MAESTRO's split-panel interface pairs adaptation actions with conversation: a workflow breadcrumb tracks progress, the GUI panel reflects in-place adaptations, and the chat panel surfaces the agent's adaptation actions and follow-up prompts.

MAESTRO layout at the theater selection stage, showing the GUI and conversation panels with linked adaptation actions

User Study

We evaluated MAESTRO through a 2×2 within-subjects study (N=33) using a movie-ticketing CAG, crossing Condition (Baseline vs. MAESTRO) with Mode (Text vs. Voice). Each participant completed a warm-up task and a main task that required revisiting earlier steps due to preference conflicts. We analyzed the resulting 128 trials with mixed-effects models, with results shown below.

Five interaction plots comparing Baseline and MAESTRO across Voice (blue, solid) and Text (orange, dotted) modes for Violation Count, Unpreferred Selection Count, Preference Statement Utterances, Action Request Utterances, and User Burden Scale

RQ1: How MAESTRO Supported Decision Making

MAESTRO improved decision quality. While task success rates did not differ significantly, two reverse proxies for decision quality dropped under MAESTRO:

  • Violation Count (panel a): MAESTRO significantly reduced violations of hard preferences (β=−0.80, p=.047), meaning the final tickets matched what users had asked for more often.
  • Unpreferred Selection Count (panel b): MAESTRO produced fewer unpreferred picks during the booking process (β=−0.56, p=.008). Voice further reduced unpreferred selections compared to Text (β=−0.45, p=.029).

Task completion time was directionally longer under MAESTRO due to GUI-adaptation overhead, but the difference was not significant.

MAESTRO and Voice shaped how users talked to the agent. Looking at utterance categories:

  • Preference Statements (panel c) were significantly more frequent in Voice than Text (β=0.34, p=.002), regardless of condition.
  • Action Requests (panel d) increased under MAESTRO (β=0.39, p=.006) and under Voice (β=0.68, p < .001).

Together, these patterns suggest that MAESTRO and Voice encouraged more active, expressive interaction without inflating overall verbosity (information-seeking and total utterance counts did not change significantly).

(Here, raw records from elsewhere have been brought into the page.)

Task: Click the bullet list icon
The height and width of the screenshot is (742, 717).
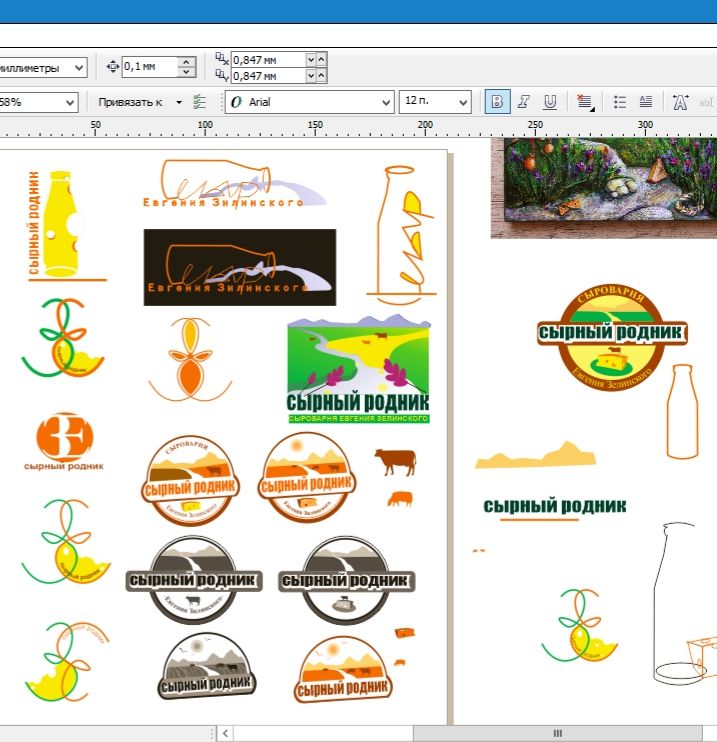Action: (620, 102)
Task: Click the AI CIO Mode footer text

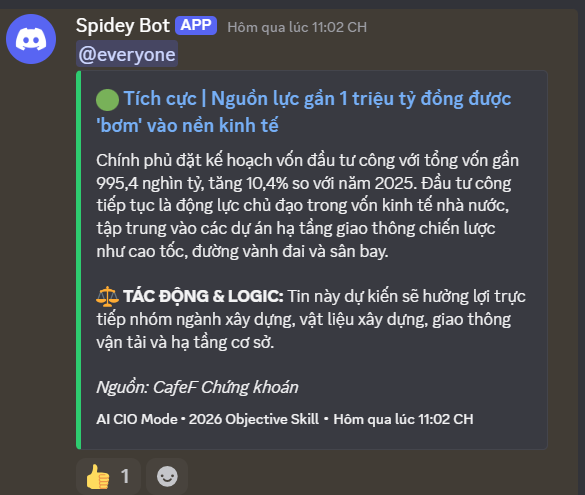Action: pyautogui.click(x=137, y=419)
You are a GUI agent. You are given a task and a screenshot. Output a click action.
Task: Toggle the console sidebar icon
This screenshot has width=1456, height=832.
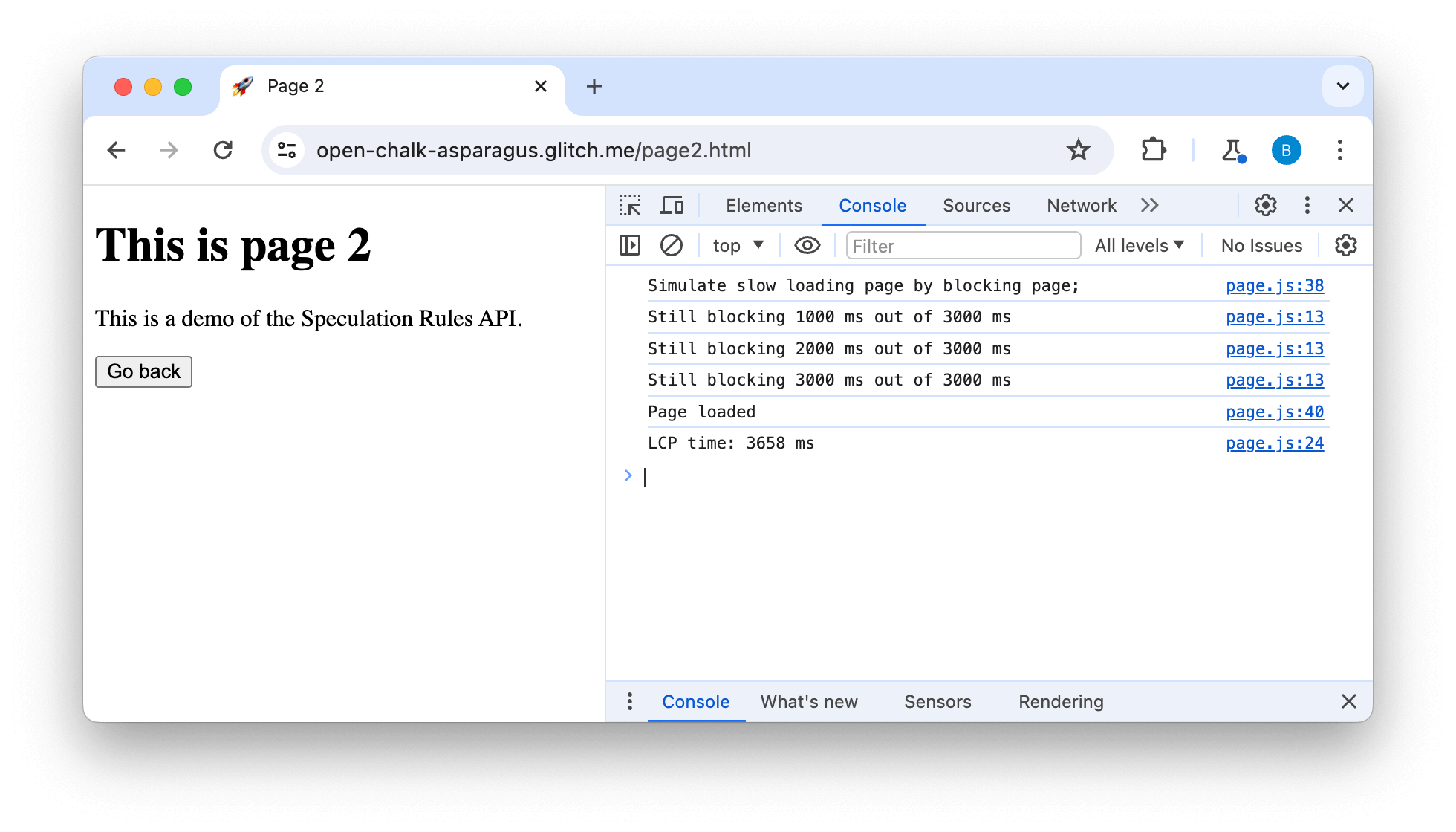(x=630, y=245)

RQ2: How Users Perceived MAESTRO

Participants clearly preferred MAESTRO over Baseline. A post-study ranking across all four conditions yielded a significant Friedman test (χ²(3)=22.45, p < .001). Pairwise Wilcoxon tests confirmed MAESTRO was preferred over Baseline in both Text (Δ=−1.03, p < .001) and Voice (Δ=−0.48, p=.028). Mean ranks placed MAESTRO Text first (1.64), then MAESTRO Voice (2.61), Baseline Text (2.67), and Baseline Voice (3.09). When asked for a single top choice, 19 of 32 participants picked MAESTRO Text. In open-ended responses, participants praised the side-by-side layout, the system's ability to retain preferences across backtracking, and the perceived sense of control from direct GUI manipulation.

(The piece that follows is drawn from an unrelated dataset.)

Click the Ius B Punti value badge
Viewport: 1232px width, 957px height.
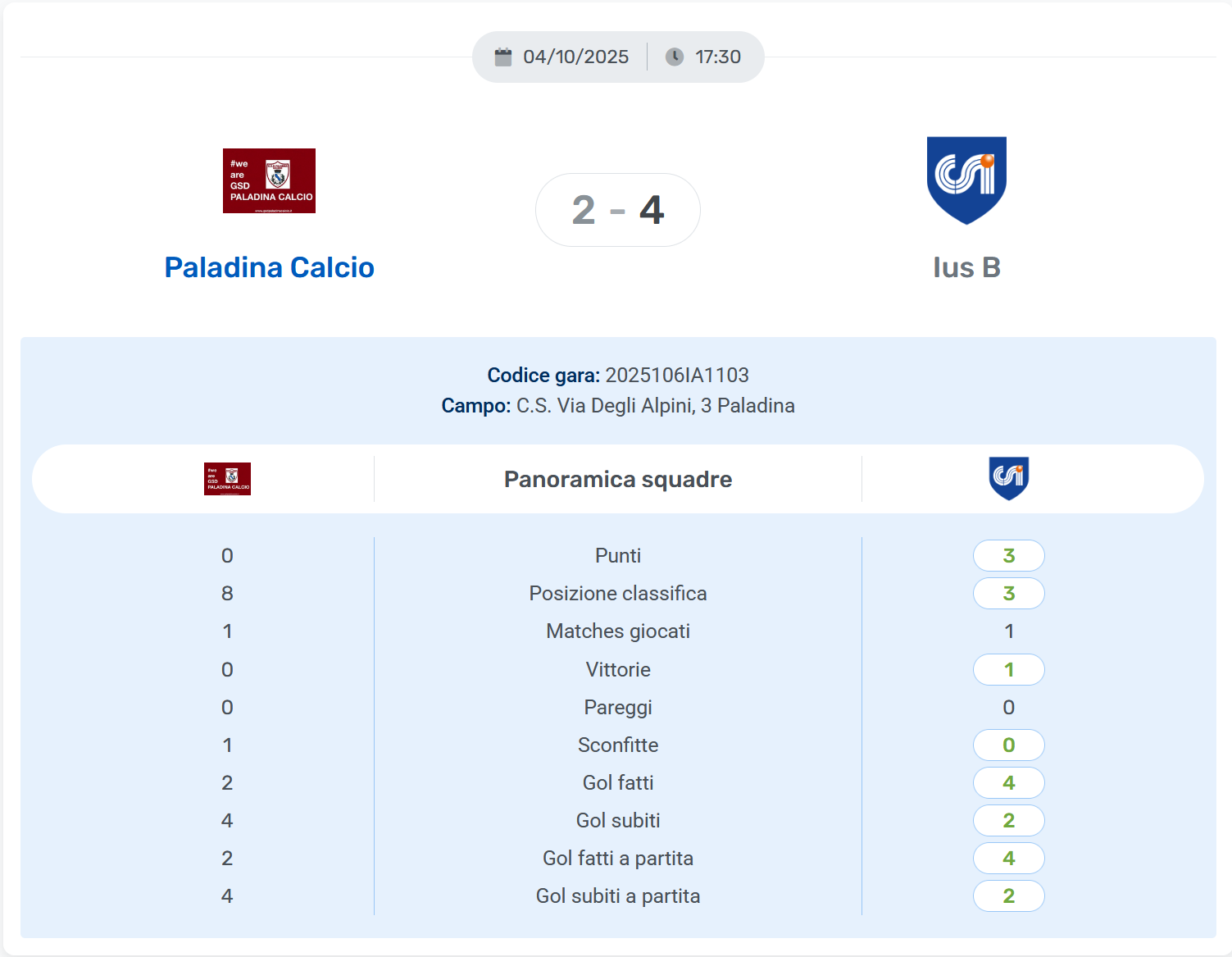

Verbosity in Voice mode amplified user burden. The User Burden Scale (panel e) showed a significant Condition × Mode interaction (β=0.30, p=.030): burden rose with MAESTRO in Voice but fell with MAESTRO in Text. MAESTRO produced about 20 more agent utterances per task (β=0.51, p < .001) due to its continuous feedback during GUI adaptation. Combined with the turn-taking constraints of TTS (no interruption, recognition errors, latency), this verbosity disproportionately taxed Voice users, as P4 noted: "I felt that the narrator was reading too much of the script... I need to wait for the agent to complete its script before I could give my feedback."

Design Implications

Three takeaways for agentic decision support in CAGs:

  • Preference-aware adaptation improves decision quality, not by making tasks faster but by helping users notice and avoid suboptimal options within the visual context.
  • GUI adaptation reshapes conversation patterns, shifting users toward preference expression and direct action requests instead of repeated information seeking.
  • Modality matters: Voice invites richer preference language but compounds burden when the agent is verbose, suggesting designs should let users interrupt, skim, or quiet adaptation feedback under voice.